* What this task involves: Below are records that should be duplicated exactly, with no image retained.
Input records Start Marker
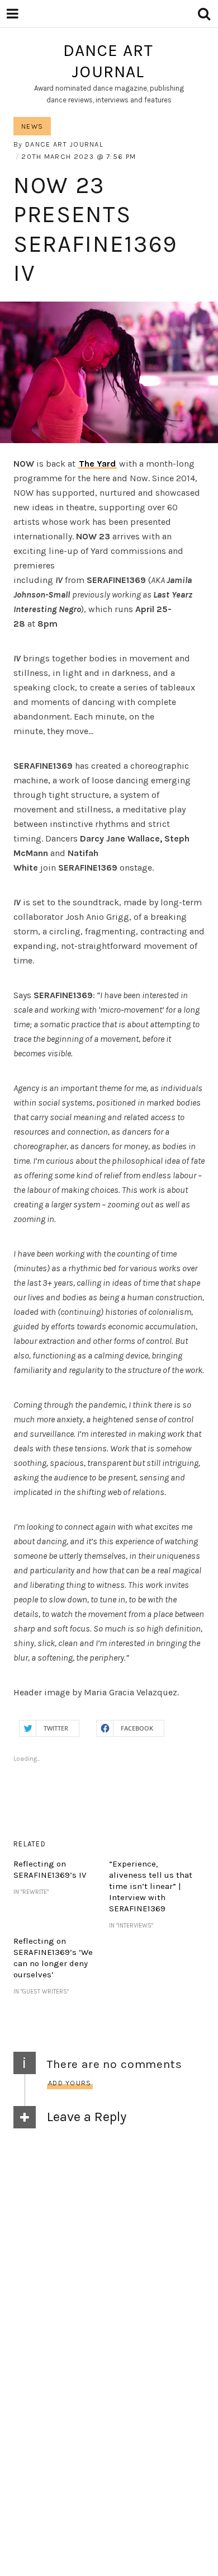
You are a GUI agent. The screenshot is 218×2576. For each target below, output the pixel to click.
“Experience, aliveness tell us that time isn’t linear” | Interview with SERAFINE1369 (150, 1886)
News (32, 126)
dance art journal (108, 61)
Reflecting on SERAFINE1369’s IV (49, 1869)
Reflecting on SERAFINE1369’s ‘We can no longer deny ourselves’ (53, 1958)
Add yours (70, 2083)
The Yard (97, 463)
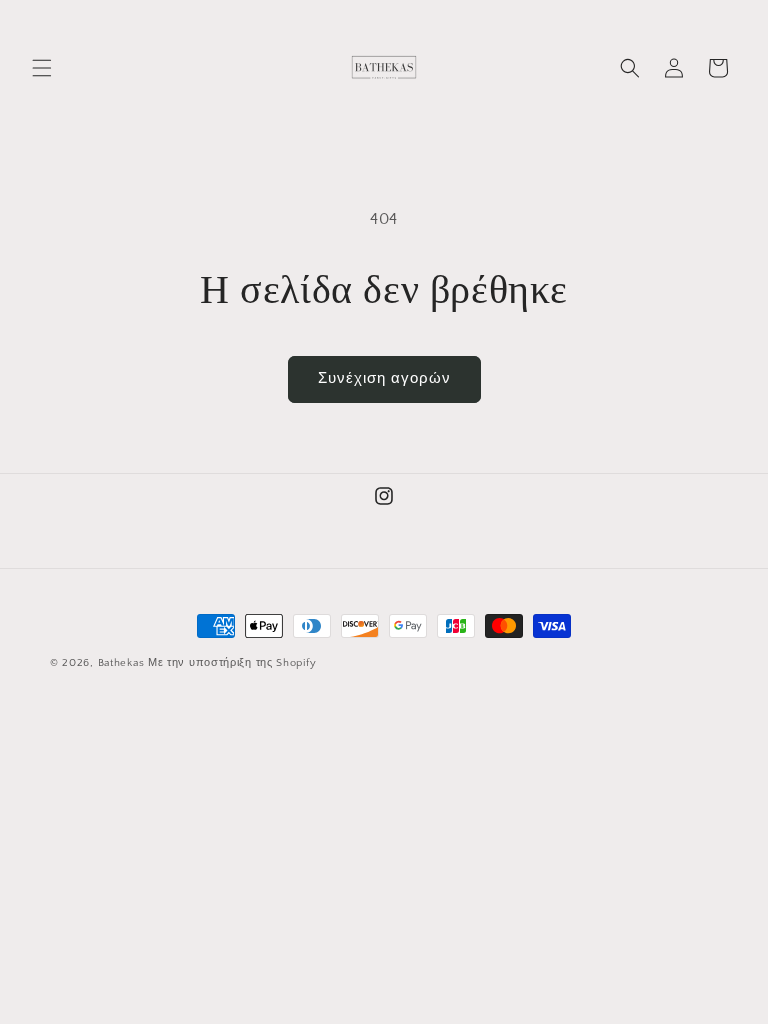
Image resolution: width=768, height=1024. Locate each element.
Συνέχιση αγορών (384, 378)
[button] (42, 68)
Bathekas (121, 663)
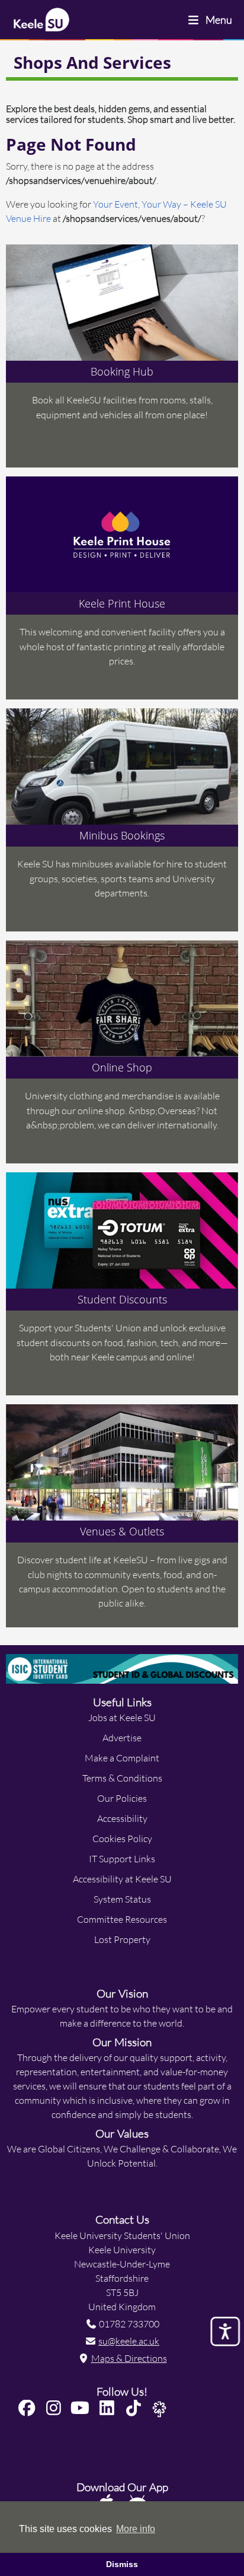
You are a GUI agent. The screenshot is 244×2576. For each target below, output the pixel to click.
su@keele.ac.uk (128, 2340)
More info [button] (135, 2529)
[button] (30, 2408)
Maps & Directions (129, 2358)
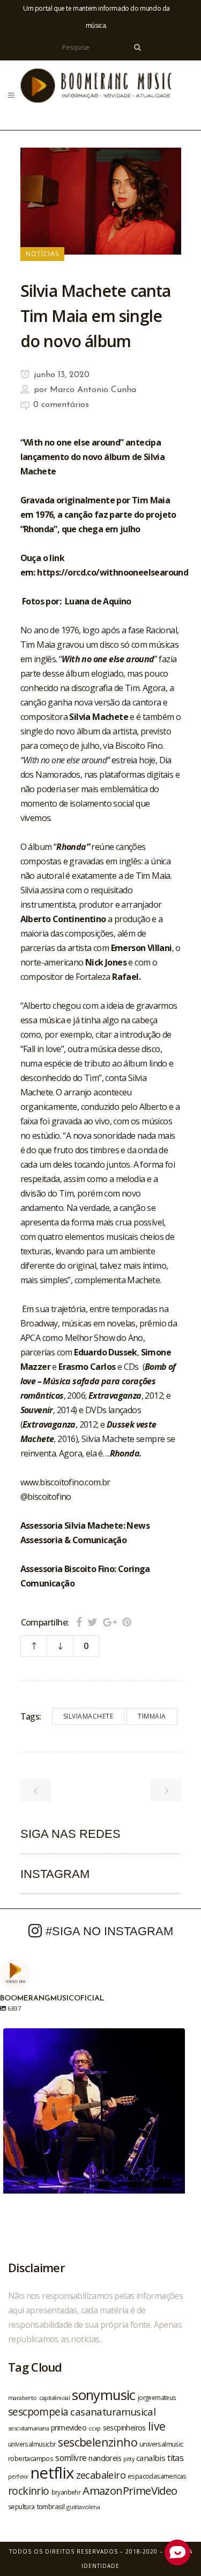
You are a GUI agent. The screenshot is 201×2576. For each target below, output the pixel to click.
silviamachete (88, 1716)
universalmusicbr (32, 2444)
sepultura (21, 2506)
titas (175, 2458)
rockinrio (28, 2490)
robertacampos (30, 2458)
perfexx (18, 2476)
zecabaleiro (100, 2474)
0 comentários (61, 405)
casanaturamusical (112, 2411)
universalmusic (161, 2444)
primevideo (68, 2427)
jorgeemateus (157, 2397)
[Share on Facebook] (79, 1622)
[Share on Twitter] (92, 1622)
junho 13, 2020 (60, 375)
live (157, 2426)
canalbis (150, 2457)
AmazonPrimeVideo (130, 2490)
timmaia (152, 1716)
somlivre (70, 2458)
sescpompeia (38, 2412)
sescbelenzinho (97, 2442)
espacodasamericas (157, 2476)
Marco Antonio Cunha (93, 390)
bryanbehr (66, 2492)
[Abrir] (94, 2119)
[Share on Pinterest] (126, 1622)
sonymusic (104, 2395)
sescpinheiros (124, 2427)
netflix (52, 2472)
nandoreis (104, 2457)
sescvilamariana (28, 2428)
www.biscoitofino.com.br (65, 1482)
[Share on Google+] (110, 1622)
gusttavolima (83, 2507)
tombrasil (51, 2506)
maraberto (22, 2398)
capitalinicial (54, 2398)
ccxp (94, 2428)
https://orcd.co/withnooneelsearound (112, 572)
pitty (128, 2459)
Input records End Marker
* Answer space:
You are a GUI agent. The screenshot is 218×2576. For each target below, output the pixel to click.
“Experience, aliveness tell us that time isn’t linear” | Interview with SERAFINE1369 (150, 1886)
News (32, 126)
dance art journal (108, 61)
Reflecting on SERAFINE1369’s IV (49, 1869)
Reflecting on SERAFINE1369’s ‘We can no longer deny ourselves’ (53, 1958)
Add yours (70, 2083)
The Yard (97, 463)
Image resolution: width=768, height=1024. Locate each element.
Συνέχιση αγορών (384, 378)
[button] (42, 68)
Bathekas (121, 663)
You are a GUI agent. The screenshot is 244×2576. For each target below, output the pixel to click.
su@keele.ac.uk (128, 2340)
More info [button] (135, 2529)
[button] (30, 2408)
Maps & Directions (129, 2358)
You are a GUI agent. The screenshot is 201×2576. For each target below, output the pixel to click.
silviamachete (88, 1716)
universalmusicbr (32, 2444)
sepultura (21, 2506)
titas (175, 2458)
rockinrio (28, 2490)
robertacampos (30, 2458)
perfexx (18, 2476)
zecabaleiro (100, 2474)
0 comentários (61, 405)
casanaturamusical (112, 2411)
universalmusic (161, 2444)
primevideo (68, 2427)
jorgeemateus (157, 2397)
[Share on Facebook] (79, 1622)
[Share on Twitter] (92, 1622)
junho 13, 2020 (60, 375)
live (157, 2426)
canalbis (150, 2457)
AmazonPrimeVideo (130, 2490)
timmaia (152, 1716)
somlivre (70, 2458)
sescpompeia (38, 2412)
sescbelenzinho (97, 2442)
espacodasamericas (157, 2476)
Marco Antonio Cunha (93, 390)
bryanbehr (66, 2492)
[Abrir] (94, 2119)
[Share on Pinterest] (126, 1622)
sonymusic (104, 2395)
sescpinheiros (124, 2427)
netflix (52, 2472)
nandoreis (104, 2457)
sescvilamariana (28, 2428)
www.biscoitofino.com.br (65, 1482)
[Share on Google+] (110, 1622)
gusttavolima (83, 2507)
tombrasil (51, 2506)
maraberto (22, 2398)
capitalinicial (54, 2398)
ccxp (94, 2428)
https://orcd.co/withnooneelsearound (112, 572)
pitty (128, 2459)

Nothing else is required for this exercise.